Blogs - Practical Benefits Lawyer

Reminder that Your Benefit Claim Denial Letters Must Comply with ERISA

January 16, 2024

In our prior blog post available here, we discussed the importance of ensuring that benefit claim denial letters comply with ERISA’s requirements, and a recent case further illustrates the importance of complying with ERISA’s procedural regulations. In R.E. vs. Blue Cross Blue Shield of Illinois, Blue Cross Blue Shield of Illinois (“BCBS”) denied coverage under an employer’s fully insured group health plan for an adolescent’s stay in a residential treatment center for mental health issues, behavioral challenges, and substance abuse problems, with the claims totaling about $390,000. The initial denial from BCBS was a verbal denial to the adolescent’s parent (the “Participant”), with no accompanying written explanation behind the denial of benefits. On internal appeal, BCBS provided a decision in writing that upheld the initial denial but provided only ineligible reason codes to explain the denial. The letter contained no key for the decision codes and no references to the terms of the applicable group health plan. The Participant filed a claim for wrongful denial of plan benefits under ERISA.

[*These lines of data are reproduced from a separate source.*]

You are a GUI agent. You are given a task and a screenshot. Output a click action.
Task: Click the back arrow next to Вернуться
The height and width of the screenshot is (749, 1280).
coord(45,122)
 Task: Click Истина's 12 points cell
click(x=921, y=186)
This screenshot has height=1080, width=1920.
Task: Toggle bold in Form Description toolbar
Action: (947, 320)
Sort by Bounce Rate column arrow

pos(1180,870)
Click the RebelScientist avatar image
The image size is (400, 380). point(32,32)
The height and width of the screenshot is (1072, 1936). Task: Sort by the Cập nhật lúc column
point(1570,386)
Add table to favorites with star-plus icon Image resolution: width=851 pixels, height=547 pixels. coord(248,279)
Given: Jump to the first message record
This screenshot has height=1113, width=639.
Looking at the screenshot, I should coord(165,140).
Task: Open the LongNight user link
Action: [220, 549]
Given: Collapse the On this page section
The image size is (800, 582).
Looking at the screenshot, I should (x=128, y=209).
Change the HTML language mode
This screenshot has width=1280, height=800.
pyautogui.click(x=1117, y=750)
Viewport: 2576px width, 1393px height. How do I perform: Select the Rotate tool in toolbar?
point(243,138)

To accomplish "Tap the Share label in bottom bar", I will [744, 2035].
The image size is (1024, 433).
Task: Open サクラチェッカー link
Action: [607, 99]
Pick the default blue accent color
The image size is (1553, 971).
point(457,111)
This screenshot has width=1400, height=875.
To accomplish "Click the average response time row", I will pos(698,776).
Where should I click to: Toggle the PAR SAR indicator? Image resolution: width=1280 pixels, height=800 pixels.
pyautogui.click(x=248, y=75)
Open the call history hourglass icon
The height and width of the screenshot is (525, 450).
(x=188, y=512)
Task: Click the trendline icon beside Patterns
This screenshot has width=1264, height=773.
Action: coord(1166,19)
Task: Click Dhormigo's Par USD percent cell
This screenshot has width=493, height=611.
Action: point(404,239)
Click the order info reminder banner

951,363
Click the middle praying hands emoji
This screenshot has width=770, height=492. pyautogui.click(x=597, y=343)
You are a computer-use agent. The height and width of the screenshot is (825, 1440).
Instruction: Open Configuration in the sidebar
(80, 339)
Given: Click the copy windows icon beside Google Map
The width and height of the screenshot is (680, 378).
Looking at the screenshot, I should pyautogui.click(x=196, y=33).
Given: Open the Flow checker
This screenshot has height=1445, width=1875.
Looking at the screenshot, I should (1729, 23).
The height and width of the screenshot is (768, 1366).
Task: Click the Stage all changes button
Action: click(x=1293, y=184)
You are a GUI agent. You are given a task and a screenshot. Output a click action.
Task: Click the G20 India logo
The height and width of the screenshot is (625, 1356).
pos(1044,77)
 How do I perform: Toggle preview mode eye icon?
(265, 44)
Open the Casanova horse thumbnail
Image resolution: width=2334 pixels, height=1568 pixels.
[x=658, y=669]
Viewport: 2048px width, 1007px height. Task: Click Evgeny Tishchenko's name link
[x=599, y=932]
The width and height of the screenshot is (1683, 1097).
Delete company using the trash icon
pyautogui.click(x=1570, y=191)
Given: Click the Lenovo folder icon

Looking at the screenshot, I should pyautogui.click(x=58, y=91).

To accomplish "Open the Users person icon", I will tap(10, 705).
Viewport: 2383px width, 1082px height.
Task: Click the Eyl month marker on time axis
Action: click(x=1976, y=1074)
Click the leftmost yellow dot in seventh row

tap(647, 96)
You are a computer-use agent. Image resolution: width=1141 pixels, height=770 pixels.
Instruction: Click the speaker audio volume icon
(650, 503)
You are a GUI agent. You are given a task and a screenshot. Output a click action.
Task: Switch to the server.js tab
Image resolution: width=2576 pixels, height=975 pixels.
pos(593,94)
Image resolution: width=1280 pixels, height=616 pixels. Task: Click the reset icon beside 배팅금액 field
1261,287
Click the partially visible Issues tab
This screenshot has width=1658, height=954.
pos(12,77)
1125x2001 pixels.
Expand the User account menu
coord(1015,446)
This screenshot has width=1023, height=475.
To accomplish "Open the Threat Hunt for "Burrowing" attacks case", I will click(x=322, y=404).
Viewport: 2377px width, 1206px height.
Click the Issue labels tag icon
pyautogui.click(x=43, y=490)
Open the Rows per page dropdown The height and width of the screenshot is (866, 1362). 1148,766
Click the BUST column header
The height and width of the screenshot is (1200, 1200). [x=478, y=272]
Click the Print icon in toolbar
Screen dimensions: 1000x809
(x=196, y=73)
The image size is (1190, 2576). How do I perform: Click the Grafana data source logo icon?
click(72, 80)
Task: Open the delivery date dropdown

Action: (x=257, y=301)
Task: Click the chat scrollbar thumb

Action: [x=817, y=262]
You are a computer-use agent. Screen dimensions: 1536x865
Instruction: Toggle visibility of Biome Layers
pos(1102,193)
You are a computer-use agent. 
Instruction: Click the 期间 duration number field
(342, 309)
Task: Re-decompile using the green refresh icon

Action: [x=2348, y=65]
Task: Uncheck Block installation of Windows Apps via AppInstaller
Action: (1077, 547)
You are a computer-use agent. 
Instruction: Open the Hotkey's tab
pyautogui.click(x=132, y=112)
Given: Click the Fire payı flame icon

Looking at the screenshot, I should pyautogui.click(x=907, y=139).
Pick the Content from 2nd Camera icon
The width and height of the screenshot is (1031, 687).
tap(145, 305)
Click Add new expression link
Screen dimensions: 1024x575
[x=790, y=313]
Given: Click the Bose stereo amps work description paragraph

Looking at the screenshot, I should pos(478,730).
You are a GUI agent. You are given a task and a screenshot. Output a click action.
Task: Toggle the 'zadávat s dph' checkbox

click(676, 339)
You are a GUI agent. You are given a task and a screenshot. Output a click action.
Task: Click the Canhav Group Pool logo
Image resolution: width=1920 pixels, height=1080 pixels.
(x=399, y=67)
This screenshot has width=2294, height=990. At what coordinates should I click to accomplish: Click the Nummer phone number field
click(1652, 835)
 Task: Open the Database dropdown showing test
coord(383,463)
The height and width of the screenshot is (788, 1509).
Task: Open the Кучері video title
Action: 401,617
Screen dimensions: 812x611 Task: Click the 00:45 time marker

The federal district court in Utah analyzed the initial denial and the denial on appeal against the statutory requirements for denying benefit claims. Both initial denial letters and appeal decision letters must “provide adequate notice in writing to any participant or beneficiary whose claim for benefits under the plan has been denied, setting forth the specific reasons for such denial, written in a manner calculated to be understood by the participant.” On summary judgment, the court determined that the verbal denial and appeal letter both failed to meet these procedural requirements for sufficient communication to the Participant. The court remanded the case back to BCBS to conduct a full and fair review of the Participant’s claim and awarded attorney’s fees to the Participant.

The same issues could apply to a self-funded group health plan that uses BCBS or another entity as its third-party administrator (“TPA”). For self-insured plans, typically the administrative services agreement between the employer and the TPA requires the employer to indemnify the TPA in the event of litigation, with certain exceptions that may not apply in this type of situation. Employers should thus ensure that claims denial letters issued by their TPA comply with ERISA’s claims review requirements, particularly if the employer is the responsible fiduciary under the plan and ERISA.

The opinion in R.E. vs. Blue Cross Blue Shield of Illinois is available here.